Question

tug of war
$f_a = 300\\ n$ $f_b = 250\\ n$ $f_c = 200\\ n$
what is the magnitude and direction of the force required to end this game of tug of war in a draw?
break of forces into components:
x components
$f_{ax} = f_a \cos \theta = 300 \cos (15^\circ) = -290\\ n$
$f_{bx} = f_b \cos \theta = 250 \cos (40^\circ) = 191.5\\ n$
$f_{cx} = f_c = 200\\ n$
$f_{netx} = -290 + 191.5 + 200\\ n = 101.5\\ n$
y components
$f_{ay} = f_a \sin \theta = 300 \sin (15^\circ) = 77.6\\ n$
$f_{by} = f_b \sin \theta = 250 \sin (40^\circ) = 160.7\\ n$
$f_{cy} = 0$
$f_{netx} = 77.6 + 160.7 = 238.3\\ n$
$\tan \theta = \frac{101.5}{238.3}$
$\theta = 23^\circ$
$f_{netx} = \sqrt{(101.5)^2 + (238.3)^2} = 259\\ n$
the direction of the tying force would be $23^\circ$ counter - clockwise from the negative x - axis.

Explanation:

Step1: Recall the condition for equilibrium

For the tug - of - war to end in a draw, the net force on the knot must be zero. This means that the force we apply, let's call it \(F_{app}\), must be equal in magnitude and opposite in direction to the net force of the existing forces (\(F_{NET}\)).

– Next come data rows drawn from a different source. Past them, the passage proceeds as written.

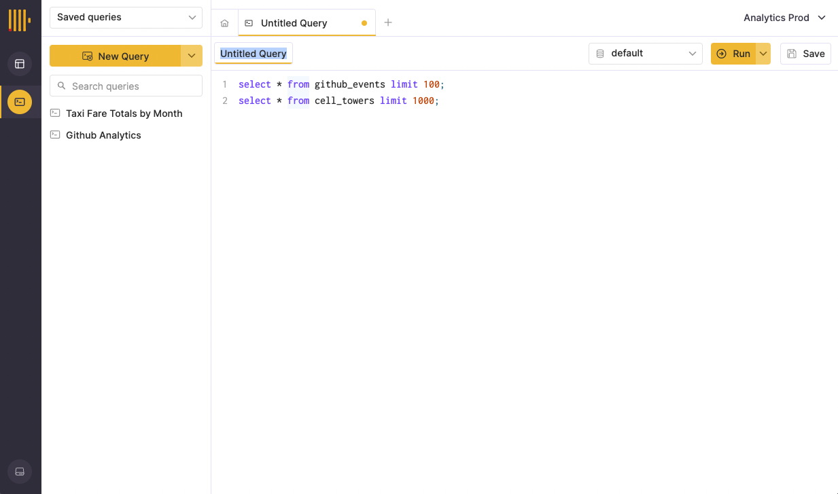The height and width of the screenshot is (494, 838).
Task: Open the Github Analytics saved query
Action: click(x=103, y=135)
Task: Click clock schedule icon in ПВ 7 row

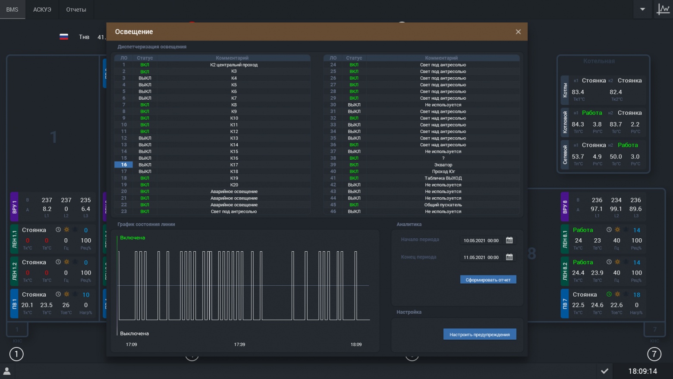Action: pyautogui.click(x=609, y=294)
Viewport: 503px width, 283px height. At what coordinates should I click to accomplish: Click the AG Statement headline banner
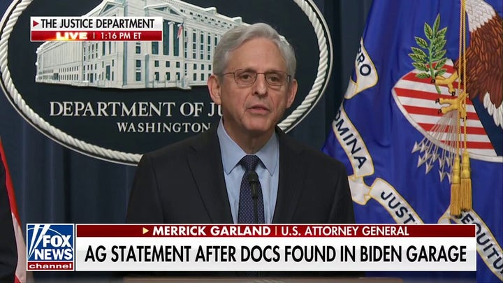[276, 254]
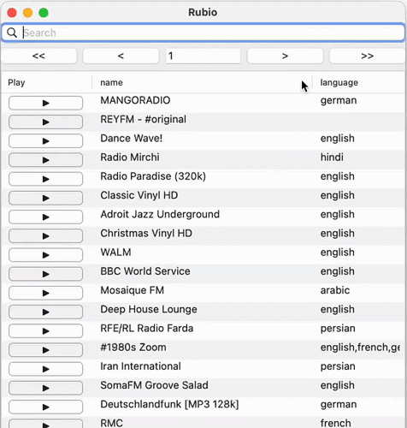
Task: Play the BBC World Service station
Action: [x=45, y=274]
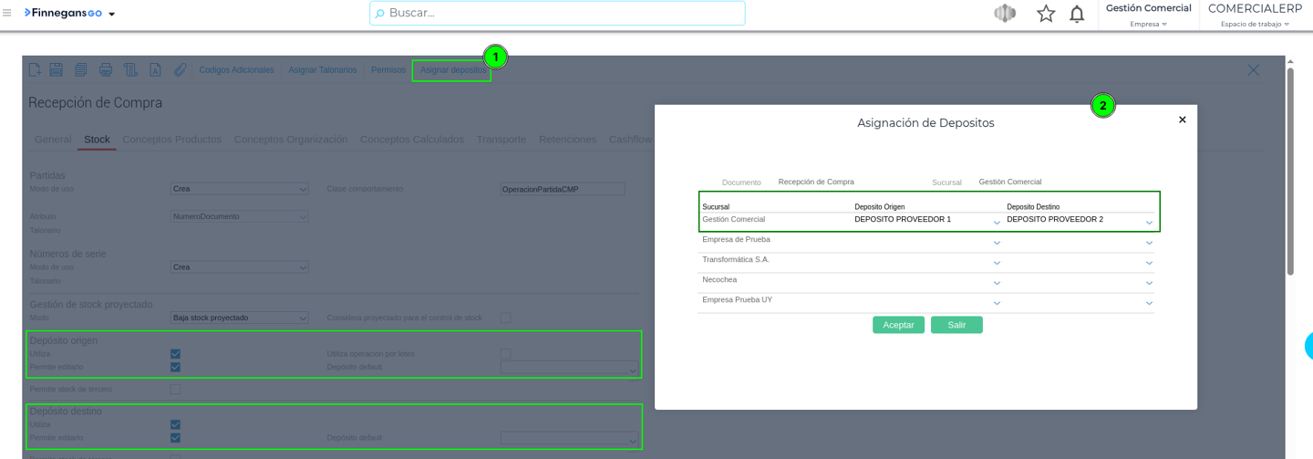Click the printer icon in toolbar

[106, 70]
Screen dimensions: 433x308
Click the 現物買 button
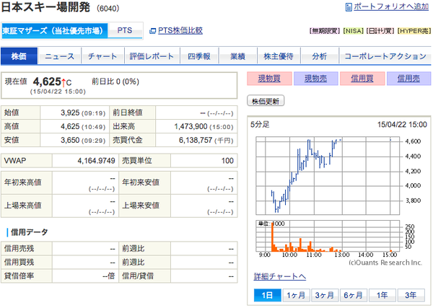click(269, 79)
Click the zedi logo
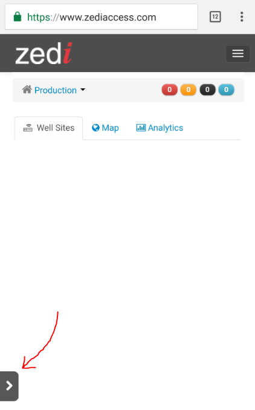 coord(44,54)
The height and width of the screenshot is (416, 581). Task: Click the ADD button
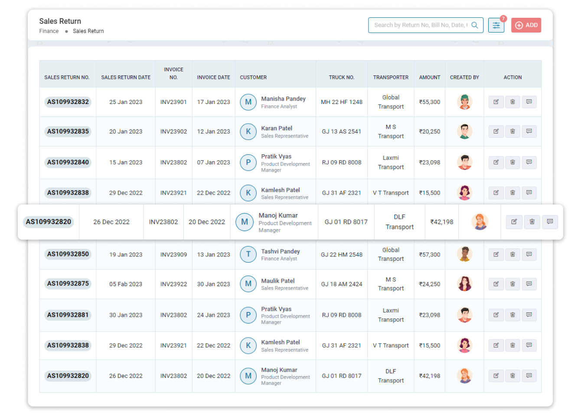526,25
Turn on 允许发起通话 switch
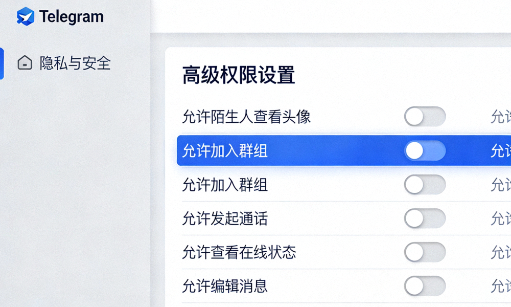Viewport: 511px width, 307px height. (x=425, y=218)
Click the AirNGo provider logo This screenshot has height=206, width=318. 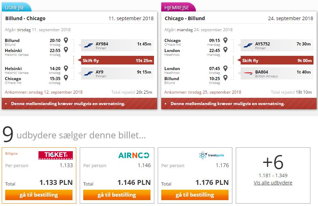click(134, 155)
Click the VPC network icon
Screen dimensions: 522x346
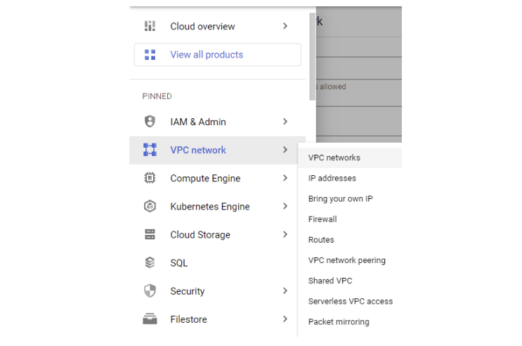(150, 150)
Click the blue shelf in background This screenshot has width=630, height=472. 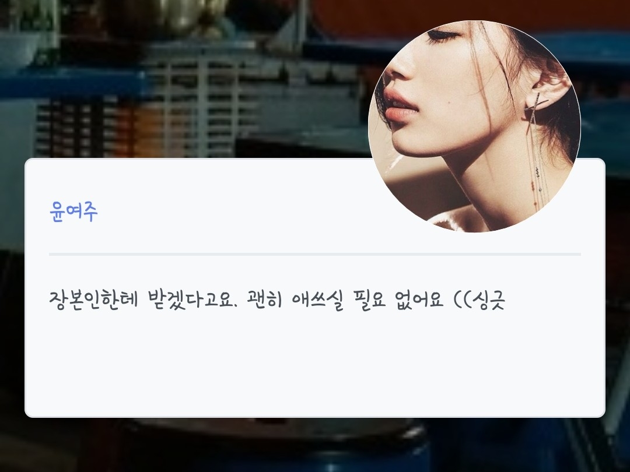[x=72, y=82]
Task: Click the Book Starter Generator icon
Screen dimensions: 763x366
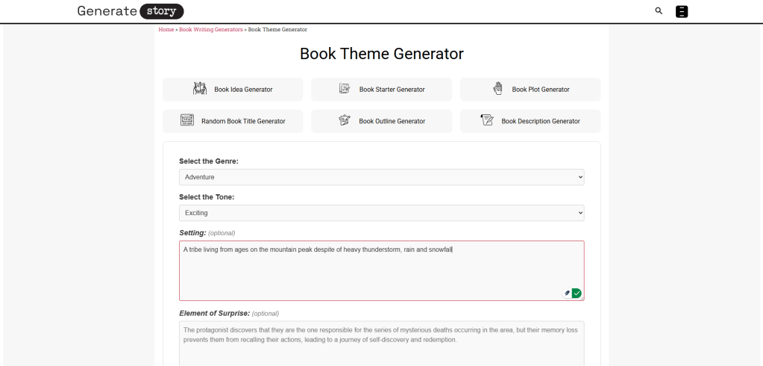Action: tap(345, 89)
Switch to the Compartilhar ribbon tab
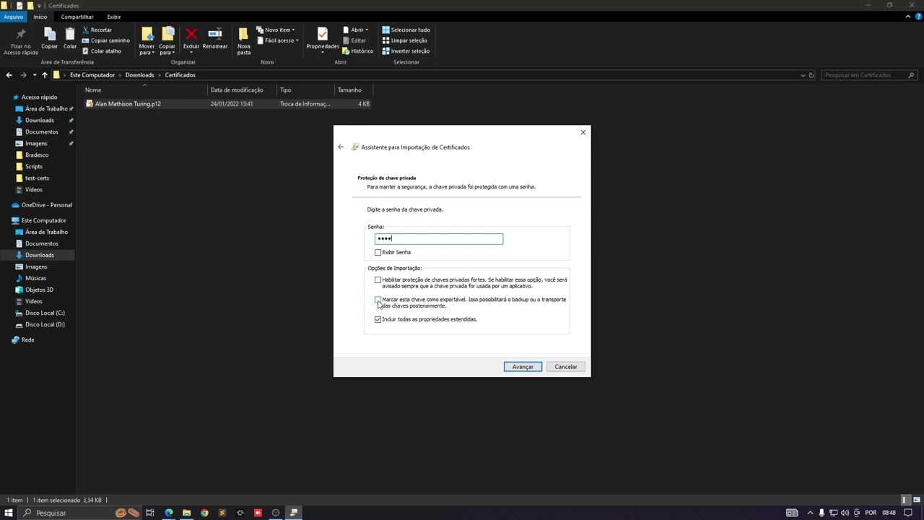 point(77,17)
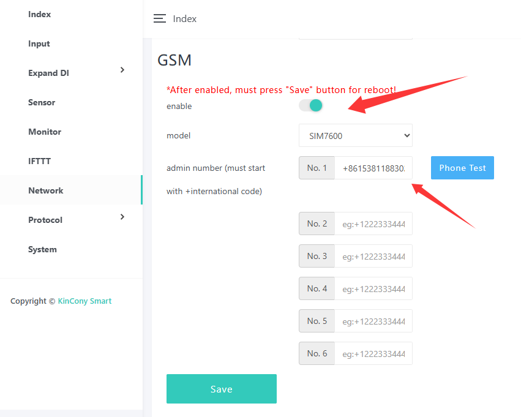Select Network in the sidebar

point(46,190)
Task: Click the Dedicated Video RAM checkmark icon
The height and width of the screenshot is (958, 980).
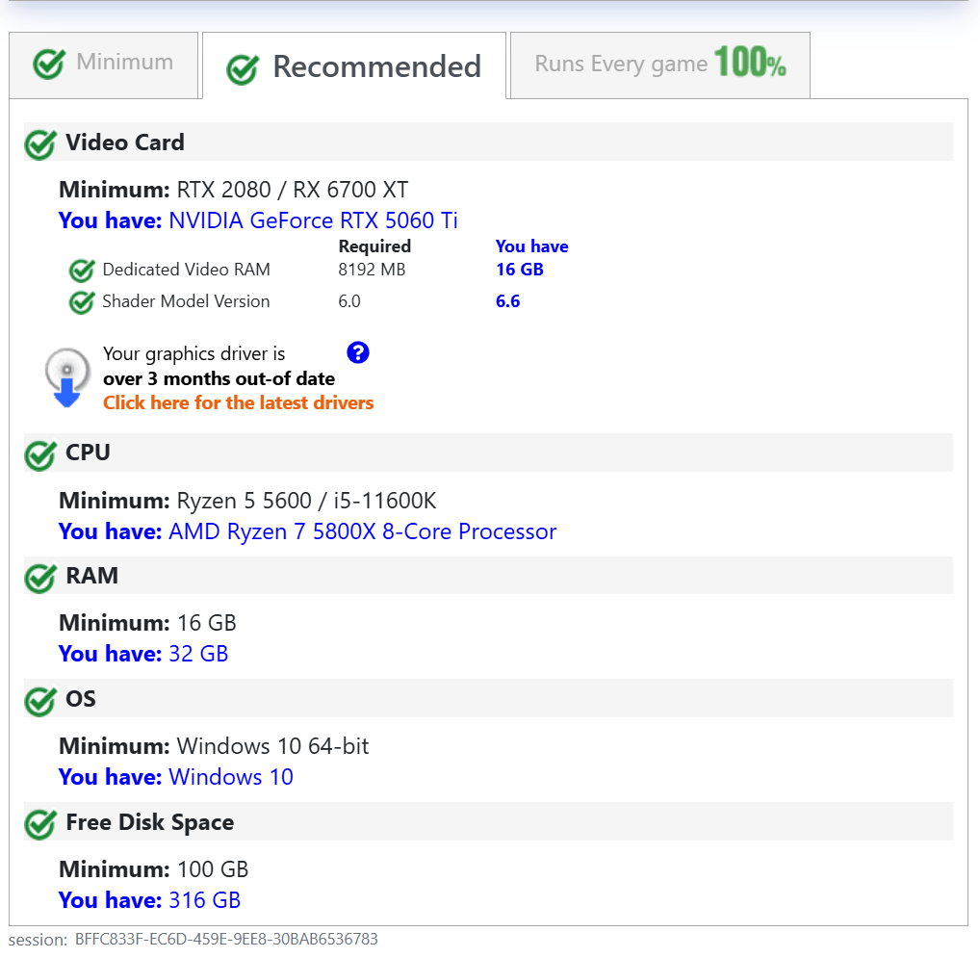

We already know from the given data that the magnitude of the net force of the three forces \(F_A\), \(F_B\), and \(F_C\) is \(F_{NET}=\sqrt{(101.5)^{2}+(238.3)^{2}} = 259\space N\) and the direction of this net force is \(\theta = 23^{\circ}\) counter - clockwise from the negative \(x\) - axis.

Step2: Determine the magnitude of the required force

Since the net force of the three forces is \(F_{NET} = 259\space N\) at an angle of \(23^{\circ}\) counter - clockwise from the negative \(x\) - axis, the force required to balance it (so that the net force on the knot is zero) must have the same magnitude as \(F_{NET}\) and the opposite direction. So the magnitude of the required force \(F_{app}\) is equal to the magnitude of the net force of the three forces, which is \(259\space N\).

Step3: Determine the direction of the required force

The direction of the net force of \(F_A\), \(F_B\), and \(F_C\) is \(23^{\circ}\) counter - clockwise from the negative \(x\) - axis. The force required to balance it will be in the opposite direction. So the direction of the required force will be \(23^{\circ}\) clockwise from the positive \(x\) - axis (or equivalently, \(180^{\circ}- 23^{\circ}=157^{\circ}\) from the positive \(x\) - axis in the standard position, but more simply, it is opposite to the direction of the net force of the three forces). If we consider the direction of the net force of \(F_A\), \(F_B\), \(F_C\) as \(23^{\circ}\) counter - clockwise from the negative \(x\) - axis, the opposite direction (for the balancing force) will be \(23^{\circ}\) clockwise from the positive \(x\) - axis (or \(23^{\circ}\) counter - clockwise from the positive \(x\) - axis on the other side, which is equivalent to a direction that cancels the net force).

Answer:

The magnitude of the force required is \(259\space N\) and the direction is opposite to the direction of the net force of \(F_A\), \(F_B\), and \(F_C\) (i.e., if the net force of \(F_A\), \(F_B\), \(F_C\) is \(23^{\circ}\) counter - clockwise from the negative \(x\) - axis, the required force is \(23^{\circ}\) clockwise from the positive \(x\) - axis or \(23^{\circ}\) counter - clockwise from the positive \(x\) - axis on the opposite side to balance the net force). In terms of magnitude, it is \(259\space N\) and the direction is such that it cancels the net force of the three given forces. The magnitude is \(259\space N\) and the direction is \(23^{\circ}\) clockwise from the positive \(x\) - axis (or equivalent opposite direction to the net force of \(F_A\), \(F_B\), \(F_C\)).